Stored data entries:
--------

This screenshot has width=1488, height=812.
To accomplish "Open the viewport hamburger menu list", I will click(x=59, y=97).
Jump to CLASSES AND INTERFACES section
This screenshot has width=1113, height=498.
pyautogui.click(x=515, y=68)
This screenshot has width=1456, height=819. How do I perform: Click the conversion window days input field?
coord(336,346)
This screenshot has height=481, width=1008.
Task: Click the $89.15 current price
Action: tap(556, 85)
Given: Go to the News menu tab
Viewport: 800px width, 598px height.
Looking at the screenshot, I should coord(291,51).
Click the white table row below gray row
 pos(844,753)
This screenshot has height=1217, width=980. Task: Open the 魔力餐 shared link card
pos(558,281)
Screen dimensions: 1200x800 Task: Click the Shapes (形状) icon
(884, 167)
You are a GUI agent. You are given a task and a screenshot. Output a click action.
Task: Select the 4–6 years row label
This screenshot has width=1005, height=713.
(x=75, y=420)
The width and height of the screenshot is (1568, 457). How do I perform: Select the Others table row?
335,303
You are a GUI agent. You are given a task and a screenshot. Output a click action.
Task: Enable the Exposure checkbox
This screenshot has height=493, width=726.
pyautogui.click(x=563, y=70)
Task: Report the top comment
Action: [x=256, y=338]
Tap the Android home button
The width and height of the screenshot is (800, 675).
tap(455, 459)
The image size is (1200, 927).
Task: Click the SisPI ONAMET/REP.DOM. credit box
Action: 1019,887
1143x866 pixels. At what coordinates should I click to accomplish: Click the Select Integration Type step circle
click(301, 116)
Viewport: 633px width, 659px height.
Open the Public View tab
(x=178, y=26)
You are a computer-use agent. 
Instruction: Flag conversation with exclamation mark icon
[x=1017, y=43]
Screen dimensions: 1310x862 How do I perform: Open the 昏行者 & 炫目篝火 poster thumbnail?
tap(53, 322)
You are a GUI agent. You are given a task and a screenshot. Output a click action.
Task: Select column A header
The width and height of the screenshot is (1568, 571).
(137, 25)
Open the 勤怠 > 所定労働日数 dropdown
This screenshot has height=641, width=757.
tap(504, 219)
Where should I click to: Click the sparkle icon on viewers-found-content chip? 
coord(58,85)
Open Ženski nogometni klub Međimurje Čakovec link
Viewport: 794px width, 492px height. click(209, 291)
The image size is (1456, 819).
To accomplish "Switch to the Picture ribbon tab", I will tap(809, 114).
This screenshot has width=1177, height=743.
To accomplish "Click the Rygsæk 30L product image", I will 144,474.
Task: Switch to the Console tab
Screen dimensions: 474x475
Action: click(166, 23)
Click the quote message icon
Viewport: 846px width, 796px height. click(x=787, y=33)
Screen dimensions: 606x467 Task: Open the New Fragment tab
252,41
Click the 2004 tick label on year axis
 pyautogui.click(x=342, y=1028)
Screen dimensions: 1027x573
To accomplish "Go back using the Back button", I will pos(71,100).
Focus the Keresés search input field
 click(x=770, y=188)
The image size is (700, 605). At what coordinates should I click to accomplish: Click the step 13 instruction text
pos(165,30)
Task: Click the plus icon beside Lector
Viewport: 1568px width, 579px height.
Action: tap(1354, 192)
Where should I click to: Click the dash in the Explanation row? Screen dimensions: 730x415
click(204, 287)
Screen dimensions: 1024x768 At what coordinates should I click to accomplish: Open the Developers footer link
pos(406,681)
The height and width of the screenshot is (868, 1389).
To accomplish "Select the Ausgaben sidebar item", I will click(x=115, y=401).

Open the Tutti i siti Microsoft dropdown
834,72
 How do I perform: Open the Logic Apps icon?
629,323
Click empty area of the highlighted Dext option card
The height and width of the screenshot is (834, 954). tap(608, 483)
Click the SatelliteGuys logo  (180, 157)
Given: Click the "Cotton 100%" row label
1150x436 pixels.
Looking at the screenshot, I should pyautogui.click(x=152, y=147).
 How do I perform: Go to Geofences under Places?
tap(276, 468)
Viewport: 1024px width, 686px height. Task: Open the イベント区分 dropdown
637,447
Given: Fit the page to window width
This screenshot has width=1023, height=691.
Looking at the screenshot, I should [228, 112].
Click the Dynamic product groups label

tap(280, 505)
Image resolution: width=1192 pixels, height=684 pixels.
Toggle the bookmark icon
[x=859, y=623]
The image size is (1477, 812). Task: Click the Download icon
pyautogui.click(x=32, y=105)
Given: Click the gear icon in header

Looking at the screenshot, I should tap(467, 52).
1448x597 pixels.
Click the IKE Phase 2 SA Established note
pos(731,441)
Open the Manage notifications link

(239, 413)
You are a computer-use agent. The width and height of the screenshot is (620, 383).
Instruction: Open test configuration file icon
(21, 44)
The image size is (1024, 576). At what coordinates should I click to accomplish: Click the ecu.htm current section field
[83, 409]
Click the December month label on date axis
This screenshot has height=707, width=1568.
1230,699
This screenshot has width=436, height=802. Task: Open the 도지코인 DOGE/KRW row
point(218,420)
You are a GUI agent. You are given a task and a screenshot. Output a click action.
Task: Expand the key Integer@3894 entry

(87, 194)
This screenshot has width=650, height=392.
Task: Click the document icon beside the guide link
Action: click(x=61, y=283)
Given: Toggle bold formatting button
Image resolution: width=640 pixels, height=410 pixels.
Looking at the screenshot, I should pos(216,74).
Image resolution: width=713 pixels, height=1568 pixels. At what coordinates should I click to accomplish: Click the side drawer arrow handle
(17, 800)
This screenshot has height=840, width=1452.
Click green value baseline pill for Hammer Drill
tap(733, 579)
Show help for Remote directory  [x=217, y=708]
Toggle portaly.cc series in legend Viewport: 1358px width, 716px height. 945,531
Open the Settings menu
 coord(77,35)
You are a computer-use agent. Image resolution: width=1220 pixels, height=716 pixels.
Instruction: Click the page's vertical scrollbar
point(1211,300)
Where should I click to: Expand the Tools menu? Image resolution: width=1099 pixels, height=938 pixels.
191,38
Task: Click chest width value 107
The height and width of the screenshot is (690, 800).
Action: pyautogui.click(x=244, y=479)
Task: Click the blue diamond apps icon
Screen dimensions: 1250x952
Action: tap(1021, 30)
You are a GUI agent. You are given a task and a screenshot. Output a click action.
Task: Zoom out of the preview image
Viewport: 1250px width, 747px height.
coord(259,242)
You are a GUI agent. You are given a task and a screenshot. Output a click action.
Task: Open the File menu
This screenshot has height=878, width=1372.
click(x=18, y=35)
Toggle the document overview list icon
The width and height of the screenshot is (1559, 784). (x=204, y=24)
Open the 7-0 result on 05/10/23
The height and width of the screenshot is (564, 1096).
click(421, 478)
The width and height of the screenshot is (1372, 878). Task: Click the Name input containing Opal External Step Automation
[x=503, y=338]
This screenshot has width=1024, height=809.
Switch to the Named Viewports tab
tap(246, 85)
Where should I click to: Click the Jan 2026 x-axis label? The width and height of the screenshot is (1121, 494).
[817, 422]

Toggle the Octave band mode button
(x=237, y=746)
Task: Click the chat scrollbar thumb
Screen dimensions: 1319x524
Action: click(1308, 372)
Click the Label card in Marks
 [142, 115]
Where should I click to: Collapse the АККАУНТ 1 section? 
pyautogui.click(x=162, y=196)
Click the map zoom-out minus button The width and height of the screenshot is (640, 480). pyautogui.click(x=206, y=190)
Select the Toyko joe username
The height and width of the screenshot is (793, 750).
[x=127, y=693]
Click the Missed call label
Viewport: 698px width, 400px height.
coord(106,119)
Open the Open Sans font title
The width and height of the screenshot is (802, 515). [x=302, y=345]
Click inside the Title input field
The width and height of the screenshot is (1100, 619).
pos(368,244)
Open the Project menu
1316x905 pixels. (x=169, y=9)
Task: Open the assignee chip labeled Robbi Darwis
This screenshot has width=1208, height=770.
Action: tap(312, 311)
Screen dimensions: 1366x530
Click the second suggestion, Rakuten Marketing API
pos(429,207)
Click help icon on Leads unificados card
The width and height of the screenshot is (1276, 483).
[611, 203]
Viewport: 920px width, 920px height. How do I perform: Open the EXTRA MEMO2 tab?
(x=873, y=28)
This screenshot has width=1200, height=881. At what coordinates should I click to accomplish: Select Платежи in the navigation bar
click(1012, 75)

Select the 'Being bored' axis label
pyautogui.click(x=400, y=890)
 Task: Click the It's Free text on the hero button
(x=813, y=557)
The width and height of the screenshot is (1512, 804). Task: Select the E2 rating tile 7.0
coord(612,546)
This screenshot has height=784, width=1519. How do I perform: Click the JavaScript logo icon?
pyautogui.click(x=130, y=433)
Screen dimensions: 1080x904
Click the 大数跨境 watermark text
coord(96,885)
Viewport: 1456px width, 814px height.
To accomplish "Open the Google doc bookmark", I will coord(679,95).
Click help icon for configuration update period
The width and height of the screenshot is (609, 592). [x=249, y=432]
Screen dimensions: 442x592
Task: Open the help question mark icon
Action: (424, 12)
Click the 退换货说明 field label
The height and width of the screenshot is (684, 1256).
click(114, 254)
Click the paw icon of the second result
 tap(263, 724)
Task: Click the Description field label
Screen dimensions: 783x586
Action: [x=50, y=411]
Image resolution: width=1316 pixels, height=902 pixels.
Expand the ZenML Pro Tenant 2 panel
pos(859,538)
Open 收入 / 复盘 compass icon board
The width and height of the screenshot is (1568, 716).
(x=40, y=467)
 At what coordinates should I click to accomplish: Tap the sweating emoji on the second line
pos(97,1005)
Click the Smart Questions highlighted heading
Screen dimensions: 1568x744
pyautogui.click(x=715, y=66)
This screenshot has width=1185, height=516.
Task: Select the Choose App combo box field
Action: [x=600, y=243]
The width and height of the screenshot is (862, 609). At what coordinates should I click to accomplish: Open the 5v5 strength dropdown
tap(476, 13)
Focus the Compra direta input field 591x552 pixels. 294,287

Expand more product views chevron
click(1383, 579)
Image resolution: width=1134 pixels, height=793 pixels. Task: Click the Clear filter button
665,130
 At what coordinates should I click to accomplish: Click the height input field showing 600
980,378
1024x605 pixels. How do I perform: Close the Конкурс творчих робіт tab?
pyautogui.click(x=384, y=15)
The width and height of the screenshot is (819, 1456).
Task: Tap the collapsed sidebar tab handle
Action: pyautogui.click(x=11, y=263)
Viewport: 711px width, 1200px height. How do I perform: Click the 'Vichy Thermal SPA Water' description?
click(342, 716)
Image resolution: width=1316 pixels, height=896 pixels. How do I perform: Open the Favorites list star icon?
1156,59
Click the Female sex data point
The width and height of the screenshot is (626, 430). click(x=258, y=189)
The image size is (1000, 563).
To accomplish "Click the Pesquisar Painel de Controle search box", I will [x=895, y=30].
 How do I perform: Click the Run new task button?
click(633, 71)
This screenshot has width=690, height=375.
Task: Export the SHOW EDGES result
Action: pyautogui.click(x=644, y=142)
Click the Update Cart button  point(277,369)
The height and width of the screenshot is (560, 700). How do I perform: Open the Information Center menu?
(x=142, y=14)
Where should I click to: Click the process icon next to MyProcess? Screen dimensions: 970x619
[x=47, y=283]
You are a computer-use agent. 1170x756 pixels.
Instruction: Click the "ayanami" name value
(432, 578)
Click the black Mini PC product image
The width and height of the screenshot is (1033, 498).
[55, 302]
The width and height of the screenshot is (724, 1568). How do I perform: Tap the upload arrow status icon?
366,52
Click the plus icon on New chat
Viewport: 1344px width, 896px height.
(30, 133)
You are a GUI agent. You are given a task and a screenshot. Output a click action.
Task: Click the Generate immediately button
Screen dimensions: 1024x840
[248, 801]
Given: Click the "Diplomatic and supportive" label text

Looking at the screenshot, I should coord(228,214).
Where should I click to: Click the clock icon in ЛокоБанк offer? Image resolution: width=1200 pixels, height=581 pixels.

--------

- EXERCISE OBJECTIVE -
Every line from the one containing "Screen dimensions: 1024x840" through the last line above should be retyped exactly; no other lines are wanted.

- TASK SOLUTION -
Screen dimensions: 1024x840
[248, 801]
Given: Click the "Diplomatic and supportive" label text

Looking at the screenshot, I should coord(228,214).
Where should I click to: Click the clock icon in ЛокоБанк offer? Image resolution: width=1200 pixels, height=581 pixels.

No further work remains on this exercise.